(Stored records)
※ ※ ※
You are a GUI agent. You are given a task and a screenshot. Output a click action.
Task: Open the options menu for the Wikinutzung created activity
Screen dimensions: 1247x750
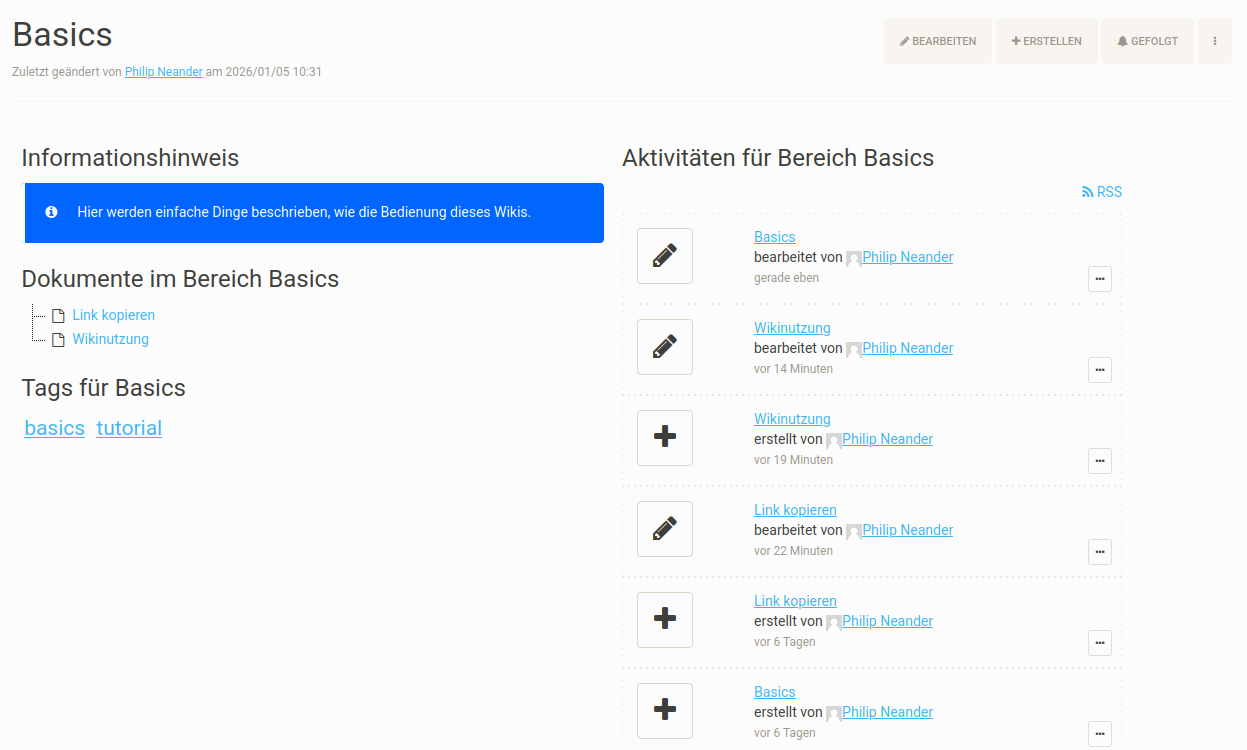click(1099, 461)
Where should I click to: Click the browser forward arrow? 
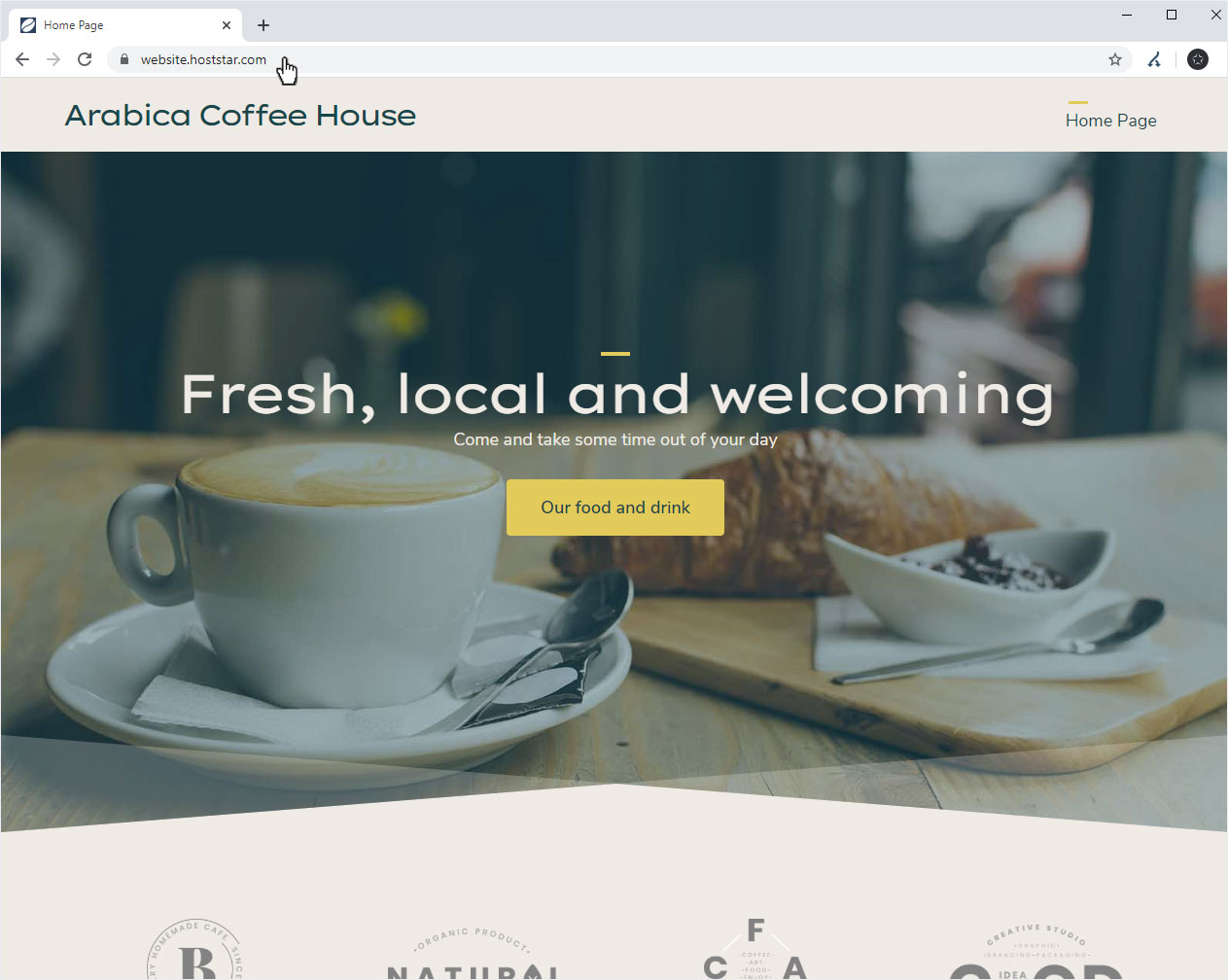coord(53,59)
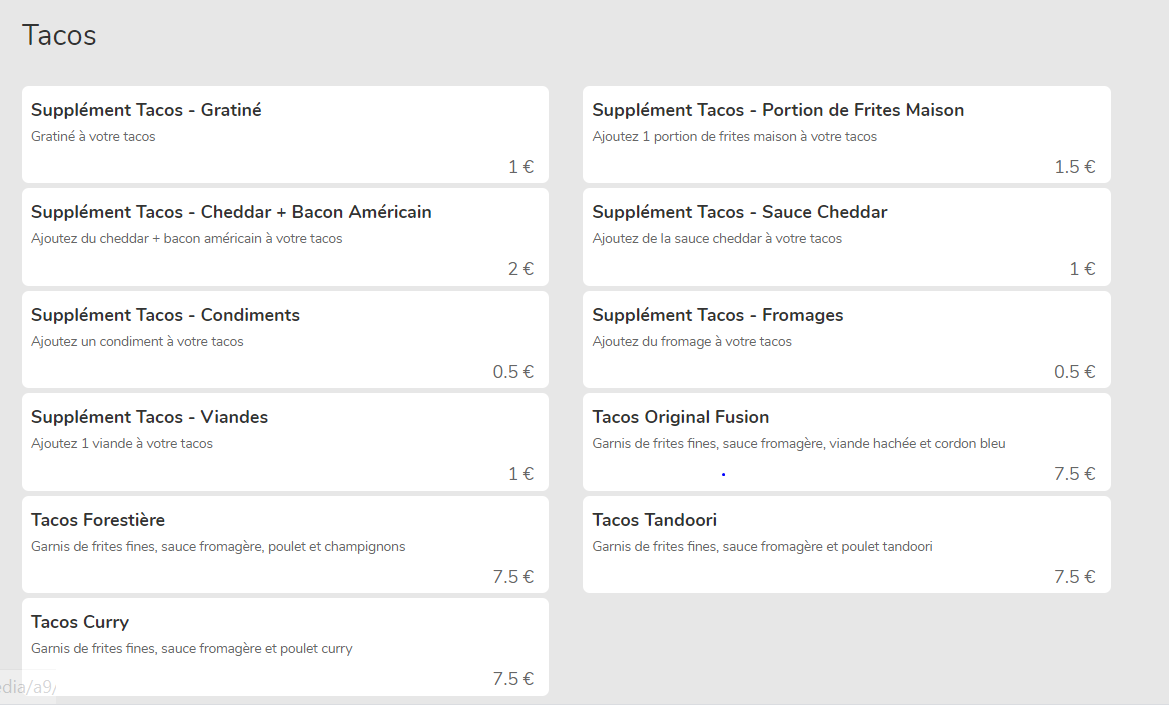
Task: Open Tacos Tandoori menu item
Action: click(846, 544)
※ ※ ※
**Task details:** Once the pictures are removed, print all the remaining data exactly as it stands.

**Exercise solution:**
You are a GUI agent. You are given a task and a screenshot. Output a click action.
Task: Open the options menu for the Wikinutzung created activity
Screen dimensions: 1247x750
click(1099, 461)
Where should I click to: Click the browser forward arrow? 
coord(53,59)
Task: Open Tacos Tandoori menu item
Action: click(846, 544)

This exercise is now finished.